最近在了解making decision under uncertainty的背景知识，看到一篇review，索引至作者的实验室主页，看到有一篇谈论AI、machine learning和reinforcement learning的文章，故认真学习，然后写成博客，以备不时之需。

一、Artificial Intelligence

一般来说，有三种方法企图使用计算机实现智能：

Rule-based logic
Making estimates using data from the environment
Making decisions that interact with the environment

1）Rule-based logic

利用逻辑推理，基于一系列前提条件，利用规则得到结论。类似于多次使用“if…else”语句进行判断、选择。

2）Making estimates using data from the environment

这个问题往往使用Machine Learning方法，而Machine Learning与统计学紧密相关，也被称为统计学习，或者更广泛地说，数据科学。Machine Learning分为两类：

supervised learning

使用带标签的数据训练machine learning 模型。

unsupervised learning

对不带标签的数据进行聚类。

3）Making decisions that interact with the environment

简单地说，making decision的方法分为以下几类：

Rule-based logic
Deterministic optimization
Reinforcement learning
Stochastic optimization

二、Making estimates using data from the environment

所谓的estimates，有三种形式（目的）：

classification：判断input的类型。
inference：对input进行推断。
prediction：基于input，进行预测。

三种任务都基于一个共同的框架：已知输入 $x$ ，通过统计模型 $f(.|\theta)$ ，得到相应的结果 $f(x|\theta)$ 。为了得到一个效果不错的模型，需要通过最小化模型输出和实际结果的方法，训练模型。

统计模型可以分为三类：

Lookup table
Parametric models
Nonparametric/locally parametric

三、Making decisions that interact with the environment

making decisions的目的，可以分为两类：

Decisions that change the environment. 所做的决策会改变环境。
Decisions to exchange information. 所做的决策是为了交换信息。而该决策又可以分为两类：
- Decisions to acquire information 所做决策是为了获取信息。（比如simulation）
- Decisions to communicate/disseminate information. 所做的决策是为了传递信息，对环境没有任何互动。
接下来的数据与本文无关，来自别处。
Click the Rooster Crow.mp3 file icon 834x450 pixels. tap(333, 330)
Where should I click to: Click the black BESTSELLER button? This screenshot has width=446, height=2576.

实际上，大部分决策既会改变环境，又会交换信息。因为在大部分情况下，改变环境之后，当前的信息肯定会变化，比如说蝴蝶效应，蝴蝶扇一扇翅膀（决策），就会引起龙卷风（改变环境），龙卷风本身也是一种信息，会影响之后的决策。

为了更清晰地表述making decisions，下面将引入一些符号来表示决策过程中的重要概念。“state”，即状态，包含了所有决策所需要的信息，用 $S_t$ 表示。 $S_t$ 可以是物理信息 $R_t$ 比如汽车的位置、速度，水库的水量等等；也可以是其他的信息 $I_t$ ，比如今天的天气情况；或者是某些我们无法观察到的数量的置信 (beliefs) $B_t$ 。

什么叫置信 $B_t$ ？可以理解成先验，比如数据的均值、方差，比如参数的分布等。所以，纯粹的Decisions to acquire information，因为获得了环境信息，所以对环境的先验知识得到了丰富，因此改变的只有 $B_t$ ，这是一个learning problem，只是为了学习 $B_t$ 。关于学习 $B_t$ 的问题，被称为“多臂老虎机” (multiarmed bandit) 问题。当然，大部分情况下，为了获取 $B_t$ 而making decision之后，环境状态的 $B_t$ 会随之变化，相关问题被称为 active learning problem.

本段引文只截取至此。